**Brief**
Nothing should be left out: repeat all the data exactly.
==== Data for the task
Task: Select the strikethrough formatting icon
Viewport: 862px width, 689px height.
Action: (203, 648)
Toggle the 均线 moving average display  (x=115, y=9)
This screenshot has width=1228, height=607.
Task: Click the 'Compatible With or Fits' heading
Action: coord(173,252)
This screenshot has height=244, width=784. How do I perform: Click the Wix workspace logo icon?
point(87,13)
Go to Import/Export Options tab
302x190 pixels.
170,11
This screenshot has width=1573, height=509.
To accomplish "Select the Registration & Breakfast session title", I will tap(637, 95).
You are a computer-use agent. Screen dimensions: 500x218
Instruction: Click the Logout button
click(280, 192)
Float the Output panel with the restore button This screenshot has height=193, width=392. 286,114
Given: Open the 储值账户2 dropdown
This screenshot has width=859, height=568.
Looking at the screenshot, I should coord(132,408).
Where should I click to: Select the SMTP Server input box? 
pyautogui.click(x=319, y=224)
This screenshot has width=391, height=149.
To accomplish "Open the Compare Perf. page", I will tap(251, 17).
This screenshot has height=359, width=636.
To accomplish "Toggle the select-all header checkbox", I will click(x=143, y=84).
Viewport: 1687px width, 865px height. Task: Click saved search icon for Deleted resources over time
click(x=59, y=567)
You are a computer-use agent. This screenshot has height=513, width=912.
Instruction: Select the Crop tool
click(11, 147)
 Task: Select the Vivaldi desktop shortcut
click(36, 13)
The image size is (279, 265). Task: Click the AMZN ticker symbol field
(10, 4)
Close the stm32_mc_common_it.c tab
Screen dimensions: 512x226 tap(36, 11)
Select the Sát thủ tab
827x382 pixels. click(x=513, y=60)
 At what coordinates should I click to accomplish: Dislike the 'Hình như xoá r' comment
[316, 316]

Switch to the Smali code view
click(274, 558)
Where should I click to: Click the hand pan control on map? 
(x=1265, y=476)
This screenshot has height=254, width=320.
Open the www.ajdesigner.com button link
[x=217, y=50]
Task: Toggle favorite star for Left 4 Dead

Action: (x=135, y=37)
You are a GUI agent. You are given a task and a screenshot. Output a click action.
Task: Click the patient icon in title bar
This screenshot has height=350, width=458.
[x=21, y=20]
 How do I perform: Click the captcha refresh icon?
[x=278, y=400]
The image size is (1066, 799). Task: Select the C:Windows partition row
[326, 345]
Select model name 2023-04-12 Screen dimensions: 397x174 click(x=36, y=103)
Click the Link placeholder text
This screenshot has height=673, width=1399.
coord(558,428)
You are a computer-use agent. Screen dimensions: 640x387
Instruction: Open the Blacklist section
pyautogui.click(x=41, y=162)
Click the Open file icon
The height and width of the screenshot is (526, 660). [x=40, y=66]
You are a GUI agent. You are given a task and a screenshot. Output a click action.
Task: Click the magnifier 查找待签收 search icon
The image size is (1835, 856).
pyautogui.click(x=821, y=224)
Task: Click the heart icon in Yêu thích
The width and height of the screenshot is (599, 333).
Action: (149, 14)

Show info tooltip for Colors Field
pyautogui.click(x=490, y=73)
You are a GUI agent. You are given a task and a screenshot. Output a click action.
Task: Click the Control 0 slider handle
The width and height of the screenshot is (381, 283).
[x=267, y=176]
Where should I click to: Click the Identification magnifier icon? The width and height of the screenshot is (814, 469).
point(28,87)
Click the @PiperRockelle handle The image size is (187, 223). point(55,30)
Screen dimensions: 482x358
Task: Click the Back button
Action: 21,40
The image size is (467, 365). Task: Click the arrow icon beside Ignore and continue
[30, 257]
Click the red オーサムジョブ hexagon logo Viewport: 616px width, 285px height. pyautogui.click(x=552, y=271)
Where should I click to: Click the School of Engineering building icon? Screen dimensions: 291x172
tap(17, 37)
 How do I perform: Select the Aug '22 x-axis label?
========
**Solution**
Task: Select the strikethrough formatting icon
Viewport: 862px width, 689px height.
Action: (203, 648)
Toggle the 均线 moving average display  (x=115, y=9)
This screenshot has width=1228, height=607.
Task: Click the 'Compatible With or Fits' heading
Action: coord(173,252)
This screenshot has height=244, width=784. How do I perform: Click the Wix workspace logo icon?
point(87,13)
Go to Import/Export Options tab
302x190 pixels.
170,11
This screenshot has width=1573, height=509.
To accomplish "Select the Registration & Breakfast session title", I will tap(637, 95).
You are a computer-use agent. Screen dimensions: 500x218
Instruction: Click the Logout button
click(280, 192)
Float the Output panel with the restore button This screenshot has height=193, width=392. 286,114
Given: Open the 储值账户2 dropdown
This screenshot has width=859, height=568.
Looking at the screenshot, I should coord(132,408).
Where should I click to: Select the SMTP Server input box? 
pyautogui.click(x=319, y=224)
This screenshot has width=391, height=149.
To accomplish "Open the Compare Perf. page", I will tap(251, 17).
This screenshot has height=359, width=636.
To accomplish "Toggle the select-all header checkbox", I will click(x=143, y=84).
Viewport: 1687px width, 865px height. Task: Click saved search icon for Deleted resources over time
click(x=59, y=567)
You are a computer-use agent. This screenshot has height=513, width=912.
Instruction: Select the Crop tool
click(11, 147)
 Task: Select the Vivaldi desktop shortcut
click(36, 13)
The image size is (279, 265). Task: Click the AMZN ticker symbol field
(10, 4)
Close the stm32_mc_common_it.c tab
Screen dimensions: 512x226 tap(36, 11)
Select the Sát thủ tab
827x382 pixels. click(x=513, y=60)
 At what coordinates should I click to accomplish: Dislike the 'Hình như xoá r' comment
[316, 316]

Switch to the Smali code view
click(274, 558)
Where should I click to: Click the hand pan control on map? 
(x=1265, y=476)
This screenshot has height=254, width=320.
Open the www.ajdesigner.com button link
[x=217, y=50]
Task: Toggle favorite star for Left 4 Dead

Action: (x=135, y=37)
You are a GUI agent. You are given a task and a screenshot. Output a click action.
Task: Click the patient icon in title bar
This screenshot has height=350, width=458.
[x=21, y=20]
 How do I perform: Click the captcha refresh icon?
[x=278, y=400]
The image size is (1066, 799). Task: Select the C:Windows partition row
[326, 345]
Select model name 2023-04-12 Screen dimensions: 397x174 click(x=36, y=103)
Click the Link placeholder text
This screenshot has height=673, width=1399.
coord(558,428)
You are a computer-use agent. Screen dimensions: 640x387
Instruction: Open the Blacklist section
pyautogui.click(x=41, y=162)
Click the Open file icon
The height and width of the screenshot is (526, 660). [x=40, y=66]
You are a GUI agent. You are given a task and a screenshot. Output a click action.
Task: Click the magnifier 查找待签收 search icon
The image size is (1835, 856).
pyautogui.click(x=821, y=224)
Task: Click the heart icon in Yêu thích
The width and height of the screenshot is (599, 333).
Action: (149, 14)

Show info tooltip for Colors Field
pyautogui.click(x=490, y=73)
You are a GUI agent. You are given a task and a screenshot. Output a click action.
Task: Click the Control 0 slider handle
The width and height of the screenshot is (381, 283).
[x=267, y=176]
Where should I click to: Click the Identification magnifier icon? The width and height of the screenshot is (814, 469).
point(28,87)
Click the @PiperRockelle handle The image size is (187, 223). point(55,30)
Screen dimensions: 482x358
Task: Click the Back button
Action: 21,40
The image size is (467, 365). Task: Click the arrow icon beside Ignore and continue
[30, 257]
Click the red オーサムジョブ hexagon logo Viewport: 616px width, 285px height. pyautogui.click(x=552, y=271)
Where should I click to: Click the School of Engineering building icon? Screen dimensions: 291x172
tap(17, 37)
 How do I perform: Select the Aug '22 x-axis label?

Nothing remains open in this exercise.